> [WHAT IS BEING ASKED]:
Pull every line from the listing below and reproduce each one without any change.

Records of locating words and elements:
--*--

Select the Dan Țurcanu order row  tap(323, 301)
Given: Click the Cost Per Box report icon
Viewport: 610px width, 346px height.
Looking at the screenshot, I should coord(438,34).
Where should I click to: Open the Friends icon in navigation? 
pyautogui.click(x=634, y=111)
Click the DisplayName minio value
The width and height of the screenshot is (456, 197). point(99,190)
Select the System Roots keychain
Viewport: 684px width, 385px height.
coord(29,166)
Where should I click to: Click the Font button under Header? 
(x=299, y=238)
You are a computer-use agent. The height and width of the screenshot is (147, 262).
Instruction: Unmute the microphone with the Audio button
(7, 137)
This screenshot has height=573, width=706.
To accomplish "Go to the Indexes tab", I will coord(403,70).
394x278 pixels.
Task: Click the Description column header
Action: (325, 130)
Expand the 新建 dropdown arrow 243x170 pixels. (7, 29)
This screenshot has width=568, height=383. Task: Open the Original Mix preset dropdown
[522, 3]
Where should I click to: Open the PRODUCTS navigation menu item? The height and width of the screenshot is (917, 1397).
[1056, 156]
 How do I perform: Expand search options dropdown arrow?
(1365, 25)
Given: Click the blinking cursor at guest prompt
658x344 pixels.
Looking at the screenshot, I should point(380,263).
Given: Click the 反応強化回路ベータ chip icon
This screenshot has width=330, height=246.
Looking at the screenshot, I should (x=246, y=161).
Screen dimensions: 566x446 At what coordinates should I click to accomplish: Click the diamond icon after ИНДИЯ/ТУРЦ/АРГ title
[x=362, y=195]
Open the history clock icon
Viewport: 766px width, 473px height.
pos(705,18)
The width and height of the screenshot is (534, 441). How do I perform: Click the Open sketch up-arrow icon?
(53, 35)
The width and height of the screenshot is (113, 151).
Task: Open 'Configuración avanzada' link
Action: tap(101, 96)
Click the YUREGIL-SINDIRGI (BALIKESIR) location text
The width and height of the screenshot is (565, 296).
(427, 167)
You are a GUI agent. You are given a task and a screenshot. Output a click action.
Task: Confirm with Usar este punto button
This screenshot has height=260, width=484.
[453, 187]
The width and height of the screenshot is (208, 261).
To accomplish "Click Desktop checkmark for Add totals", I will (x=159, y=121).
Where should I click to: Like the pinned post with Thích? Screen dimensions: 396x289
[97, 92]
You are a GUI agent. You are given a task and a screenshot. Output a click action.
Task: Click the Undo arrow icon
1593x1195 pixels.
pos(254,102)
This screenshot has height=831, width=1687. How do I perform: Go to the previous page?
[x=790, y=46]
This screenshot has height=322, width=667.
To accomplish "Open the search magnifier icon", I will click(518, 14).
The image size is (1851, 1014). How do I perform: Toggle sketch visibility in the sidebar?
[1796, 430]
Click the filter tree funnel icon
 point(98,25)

--*--

> [ANSWER TO THIS EXERCISE]:
Select the Dan Țurcanu order row  tap(323, 301)
Given: Click the Cost Per Box report icon
Viewport: 610px width, 346px height.
Looking at the screenshot, I should coord(438,34).
Where should I click to: Open the Friends icon in navigation? 
pyautogui.click(x=634, y=111)
Click the DisplayName minio value
The width and height of the screenshot is (456, 197). point(99,190)
Select the System Roots keychain
Viewport: 684px width, 385px height.
coord(29,166)
Where should I click to: Click the Font button under Header? 
(x=299, y=238)
You are a computer-use agent. The height and width of the screenshot is (147, 262).
Instruction: Unmute the microphone with the Audio button
(7, 137)
This screenshot has height=573, width=706.
To accomplish "Go to the Indexes tab", I will coord(403,70).
394x278 pixels.
Task: Click the Description column header
Action: (325, 130)
Expand the 新建 dropdown arrow 243x170 pixels. (7, 29)
This screenshot has width=568, height=383. Task: Open the Original Mix preset dropdown
[522, 3]
Where should I click to: Open the PRODUCTS navigation menu item? The height and width of the screenshot is (917, 1397).
[1056, 156]
 How do I perform: Expand search options dropdown arrow?
(1365, 25)
Given: Click the blinking cursor at guest prompt
658x344 pixels.
Looking at the screenshot, I should point(380,263).
Given: Click the 反応強化回路ベータ chip icon
This screenshot has width=330, height=246.
Looking at the screenshot, I should (x=246, y=161).
Screen dimensions: 566x446 At what coordinates should I click to accomplish: Click the diamond icon after ИНДИЯ/ТУРЦ/АРГ title
[x=362, y=195]
Open the history clock icon
Viewport: 766px width, 473px height.
pos(705,18)
The width and height of the screenshot is (534, 441). How do I perform: Click the Open sketch up-arrow icon?
(53, 35)
The width and height of the screenshot is (113, 151).
Task: Open 'Configuración avanzada' link
Action: tap(101, 96)
Click the YUREGIL-SINDIRGI (BALIKESIR) location text
The width and height of the screenshot is (565, 296).
(427, 167)
You are a GUI agent. You are given a task and a screenshot. Output a click action.
Task: Confirm with Usar este punto button
This screenshot has height=260, width=484.
[453, 187]
The width and height of the screenshot is (208, 261).
To accomplish "Click Desktop checkmark for Add totals", I will (x=159, y=121).
Where should I click to: Like the pinned post with Thích? Screen dimensions: 396x289
[97, 92]
You are a GUI agent. You are given a task and a screenshot. Output a click action.
Task: Click the Undo arrow icon
1593x1195 pixels.
pos(254,102)
This screenshot has height=831, width=1687. How do I perform: Go to the previous page?
[x=790, y=46]
This screenshot has height=322, width=667.
To accomplish "Open the search magnifier icon", I will click(518, 14).
The image size is (1851, 1014). How do I perform: Toggle sketch visibility in the sidebar?
[1796, 430]
Click the filter tree funnel icon
 point(98,25)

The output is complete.